#### Prompt
Copy word for word the line containing "Accept all (650, 1203)" together with all lines following it to the end of the listing below, without the pictures.
Records for this exercise Block Start
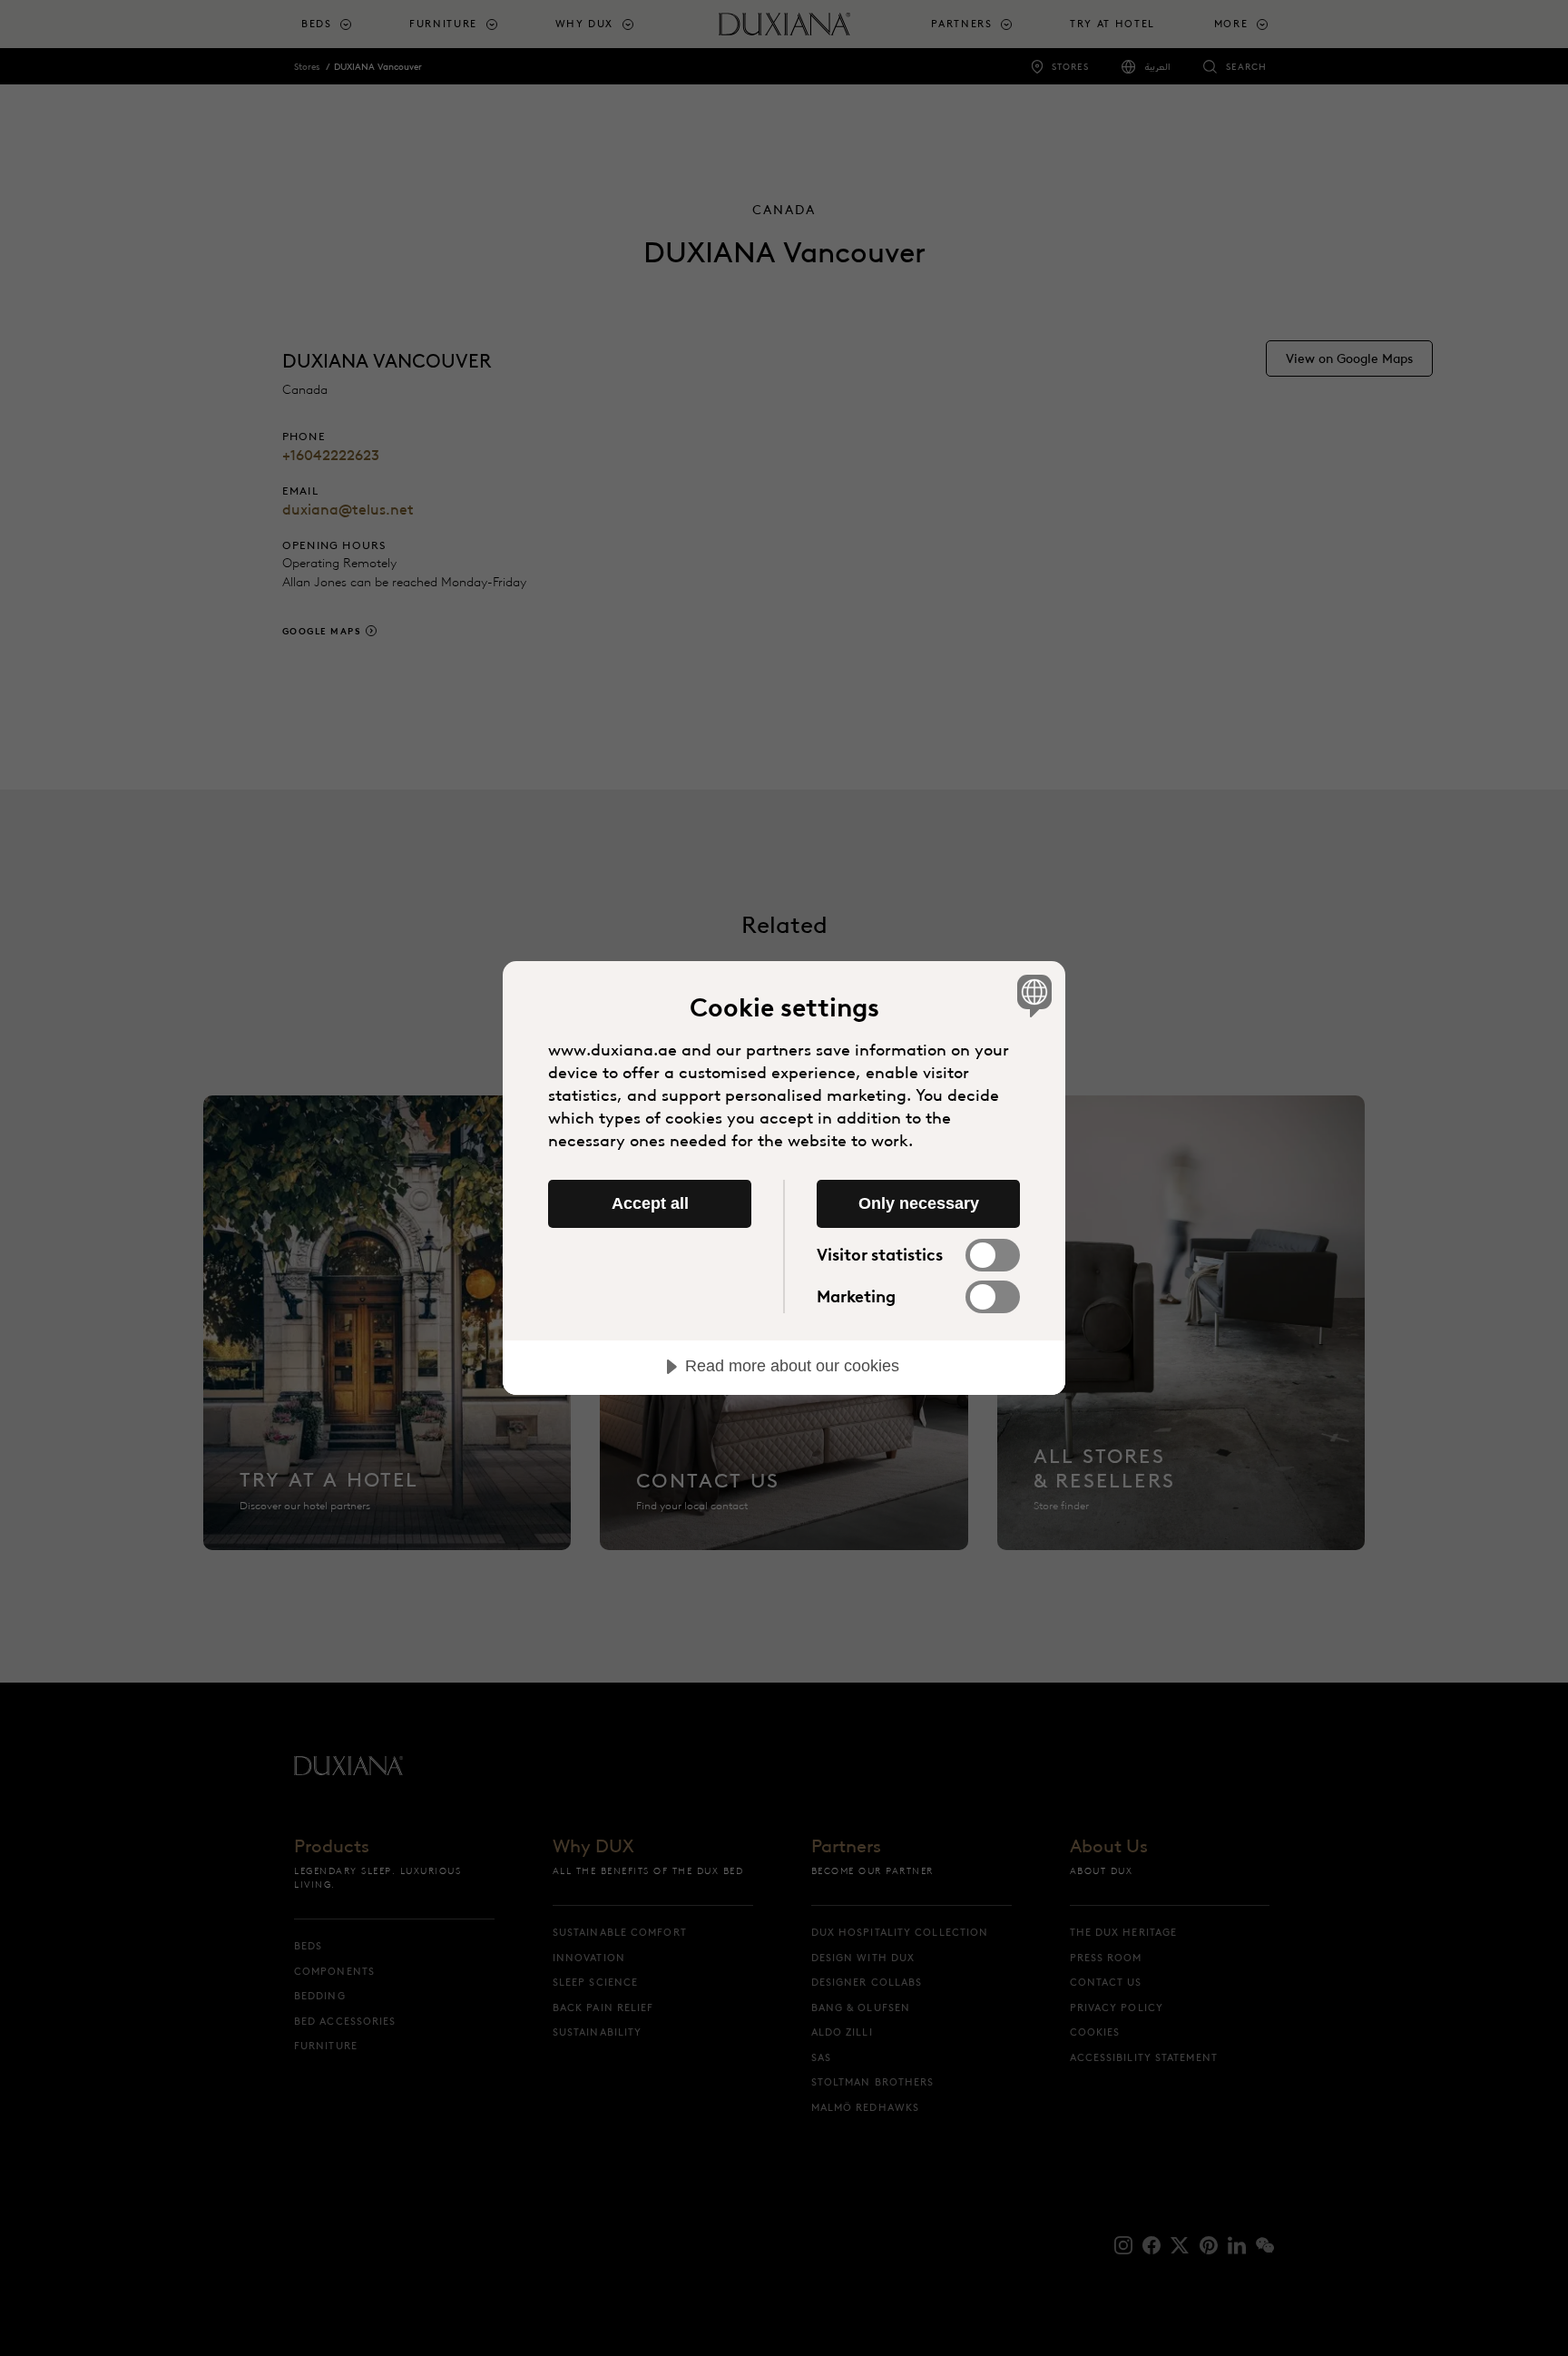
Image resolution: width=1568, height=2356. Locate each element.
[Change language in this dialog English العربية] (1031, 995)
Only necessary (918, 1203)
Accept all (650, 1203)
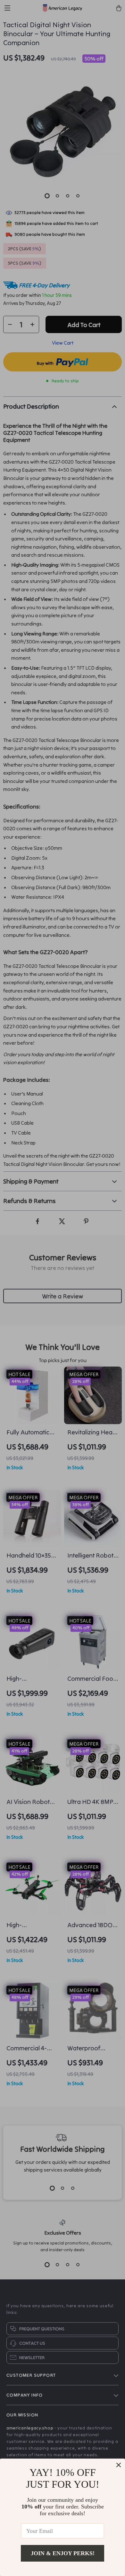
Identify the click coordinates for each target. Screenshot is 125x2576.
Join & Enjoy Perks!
Records for this exercise Block End
#### Solution for this task
Accept all (650, 1203)
Identify the click coordinates for each target. Screenshot is 125x2576.
Join & Enjoy Perks!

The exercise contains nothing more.